A expectativa da ZERO é que os países apresentem um plano com medidas concretas e, especialmente, de curto prazo. Não basta dizer que "queremos ser neutros em carbono em 2050". Para Pedro Nunes, são objetivos de demasiado longo prazo. Neste momento, tendo em conta o cenário atual, o importante são as metas e as medidas concretas a atingir até 2030.

A par da ambição, há outra questão importante tanto para a ZERO como para a ANP|WWF: a questão do financiamento do combate às alterações climáticas - a par da compensação dos países já afetados por essas mesmas alterações.
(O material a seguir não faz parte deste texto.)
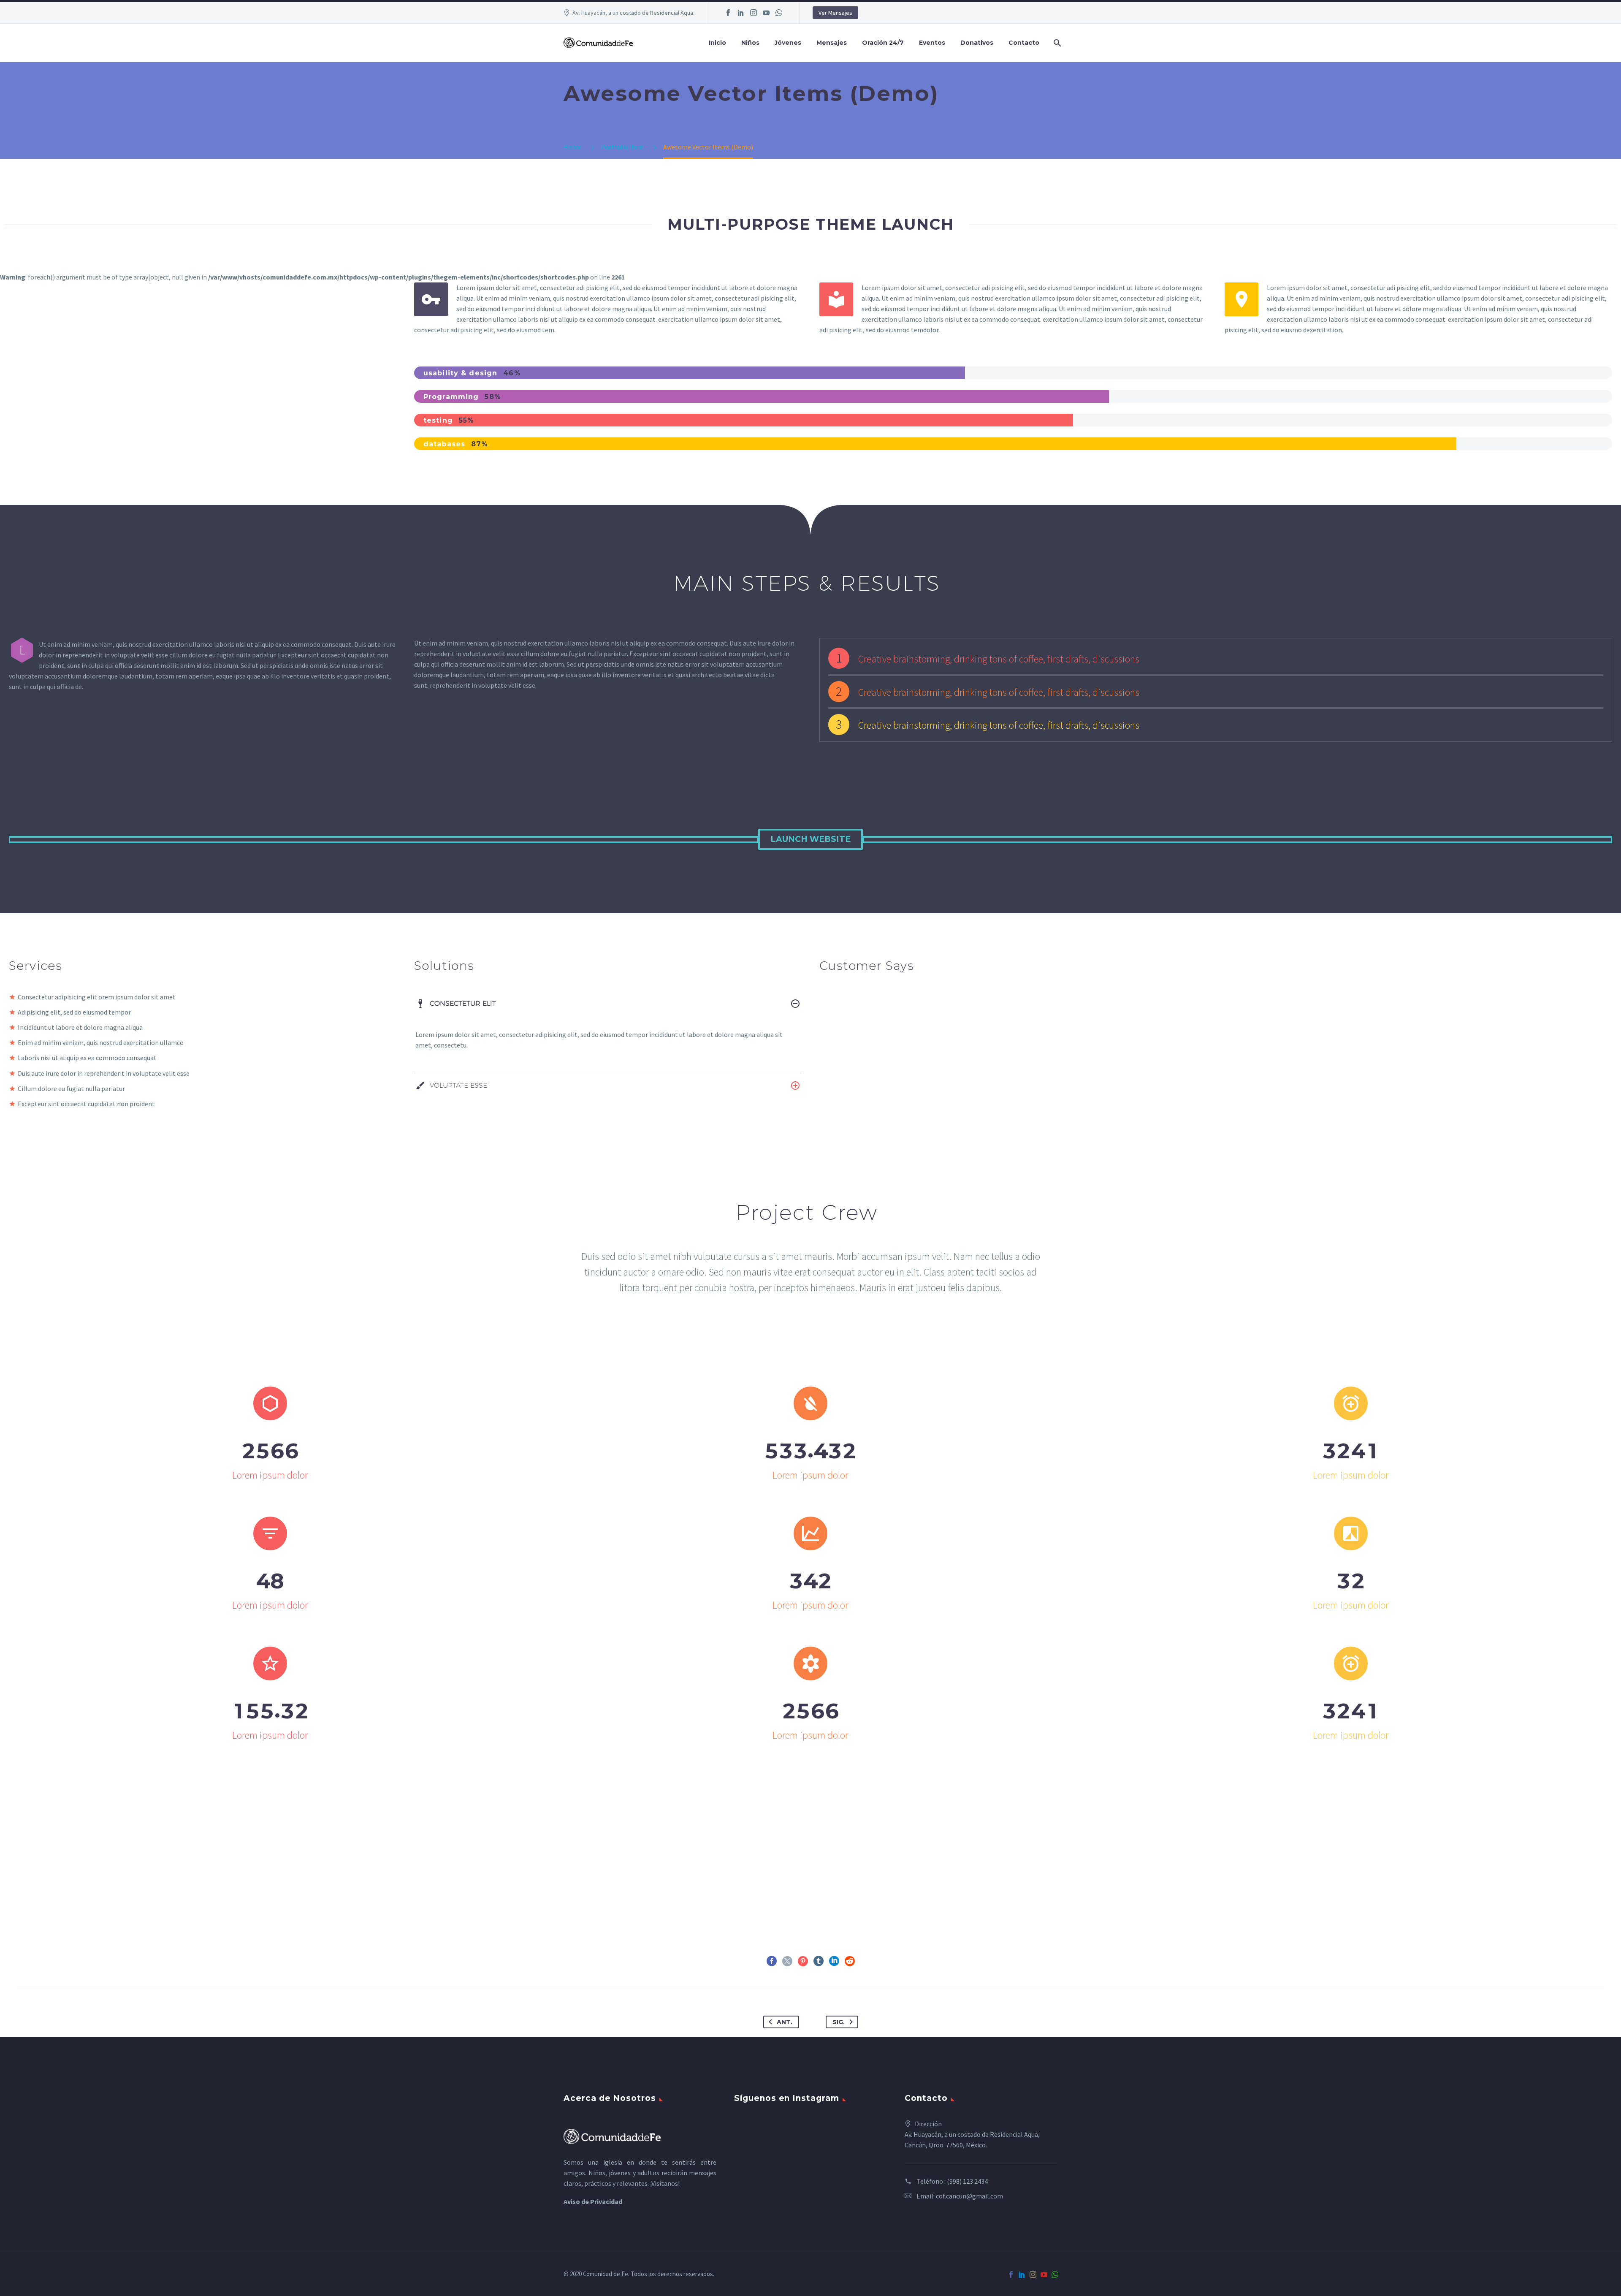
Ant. (784, 2022)
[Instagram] (753, 12)
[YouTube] (766, 12)
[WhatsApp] (779, 12)
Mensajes (831, 42)
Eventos (932, 42)
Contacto (1023, 42)
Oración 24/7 (883, 42)
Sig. (838, 2022)
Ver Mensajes (835, 12)
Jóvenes (788, 42)
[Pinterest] (803, 1961)
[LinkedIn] (741, 12)
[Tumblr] (818, 1961)
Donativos (976, 42)
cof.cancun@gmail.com (969, 2196)
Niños (750, 42)
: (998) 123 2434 (966, 2181)
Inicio (717, 42)
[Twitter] (787, 1961)
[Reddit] (850, 1961)
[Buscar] (1056, 43)
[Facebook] (728, 12)
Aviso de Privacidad (593, 2201)
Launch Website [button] (810, 839)
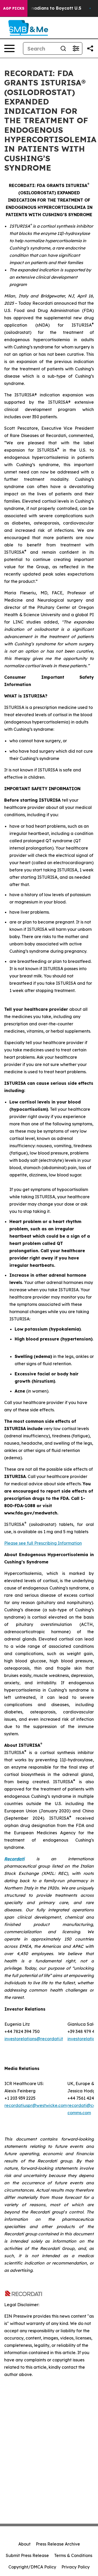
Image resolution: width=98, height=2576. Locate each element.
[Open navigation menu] (9, 48)
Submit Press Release (27, 2555)
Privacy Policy (75, 2566)
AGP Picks (13, 8)
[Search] (63, 48)
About (24, 2544)
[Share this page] (90, 48)
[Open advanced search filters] (76, 48)
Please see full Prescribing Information (43, 1543)
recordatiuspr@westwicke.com (35, 2105)
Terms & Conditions (73, 2555)
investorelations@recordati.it (33, 2038)
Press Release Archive (58, 2544)
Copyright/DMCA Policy (32, 2566)
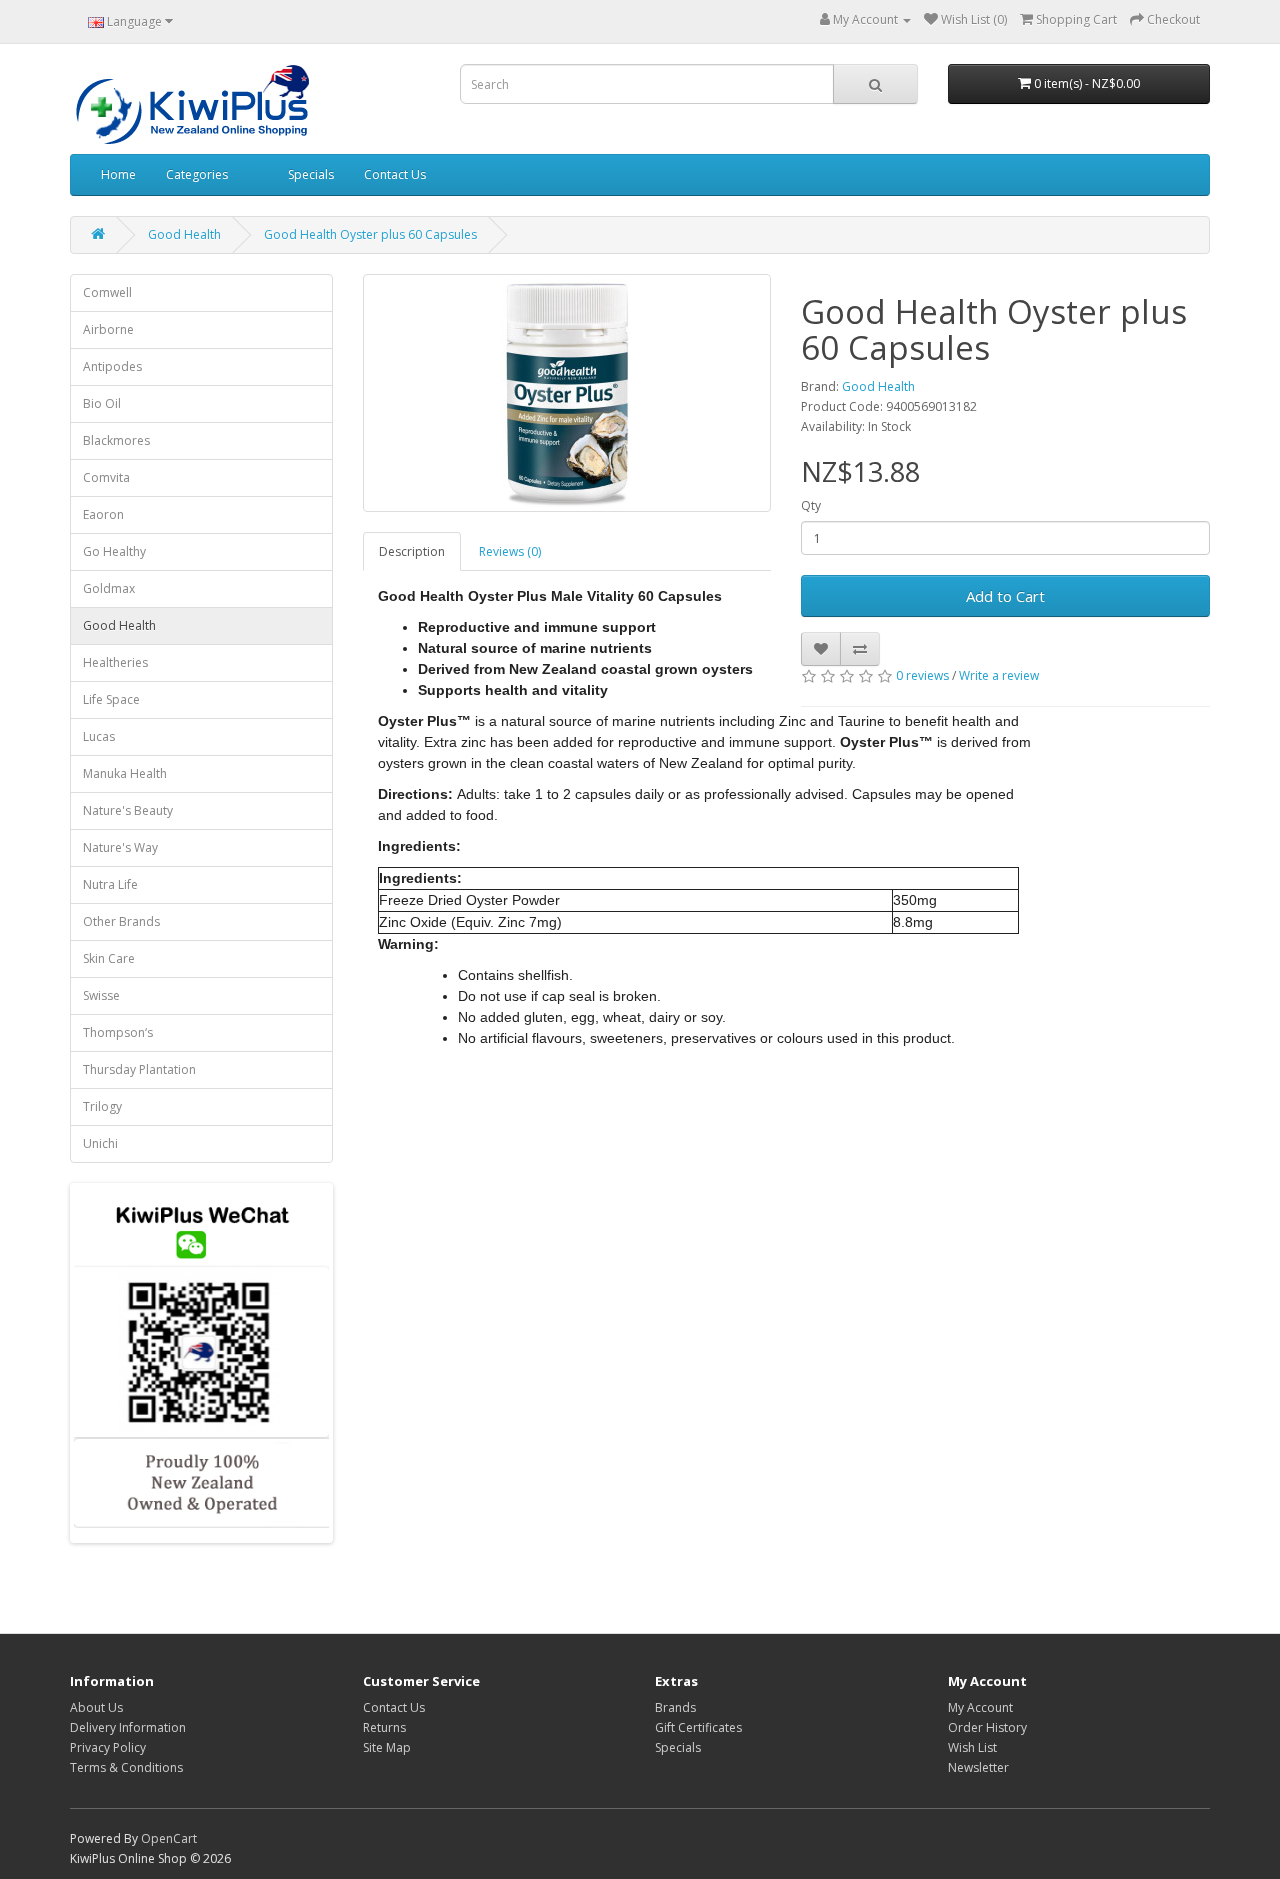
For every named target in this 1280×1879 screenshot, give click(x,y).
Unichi (100, 1143)
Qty (811, 505)
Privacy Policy (108, 1747)
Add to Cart (1005, 596)
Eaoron (103, 514)
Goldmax (109, 588)
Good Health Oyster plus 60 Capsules (370, 234)
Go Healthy (114, 551)
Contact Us (395, 174)
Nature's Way (120, 847)
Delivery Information (128, 1727)
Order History (987, 1727)
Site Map (387, 1747)
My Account (980, 1707)
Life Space (111, 699)
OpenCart (169, 1838)
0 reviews (922, 675)
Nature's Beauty (128, 810)
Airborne (108, 329)
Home (118, 174)
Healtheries (115, 662)
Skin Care (109, 958)
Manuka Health (125, 773)
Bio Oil (102, 403)
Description (412, 551)
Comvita (106, 477)
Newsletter (978, 1767)
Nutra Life (110, 884)
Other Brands (121, 921)
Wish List (972, 1747)
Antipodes (112, 366)
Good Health (184, 234)
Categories (197, 174)
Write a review (999, 675)
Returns (384, 1727)
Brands (675, 1707)
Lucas (99, 736)
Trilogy (102, 1106)
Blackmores (116, 440)
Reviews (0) (510, 551)
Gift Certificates (698, 1727)
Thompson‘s (118, 1032)
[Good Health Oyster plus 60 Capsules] (567, 393)
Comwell (107, 292)
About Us (96, 1707)
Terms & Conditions (126, 1767)
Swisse (101, 995)
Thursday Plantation (139, 1069)
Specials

Isto é importante porque as medidas de alteração e/ou adaptação são soluções caras, principalmente para os países mais vulneráveis que, curiosamente, tendem a ser os mais prejudicados pelas alterações climáticas. Veja-se a seca em África, por exemplo. Ainda por cima, constata Pedro Nunes, são países que, historicamente, não emitem emissões.

Para o ambientalista seria importante que nesta COP os países ricos mostrassem alguma solidariedade global no sentido de pagarem estes esforços a estes países (os mais vulneráveis) que, ainda por cima, historicamente, não têm sido pagos. "Em Copenhaga, em 2009, foi acordado que, até 2020, iria haver um esforço anual de 100 mil milhões de dólares de pagamento a estes países mais vulneráveis e mais pobres para o combate às alterações climáticas - quer em termos de mitigação como adaptação - e isso não foi cumprido." Segundo dados da OCDE, foram pagos cerca de 80 mil milhões. Ou seja, há um saldo negativo de cerca de 20% do valor inicial definido.

É essencial criar um mecanismo de financiamento para concretizar as indemnizações que as economias ricas têm de pagar às mais pobres.  Pedro Nunes, Ambientalista da ZERO
Hoje, mais do que simplesmente garantir que essa verba vai ser conseguida, e paga, é garantir que esse valor vai ser ultrapassado. Essa é a opinião do responsável da ZERO, que refere que o que "está em cima da mesa é que, até 2025, seja conseguido um esforço de 600 mil milhões de dólares".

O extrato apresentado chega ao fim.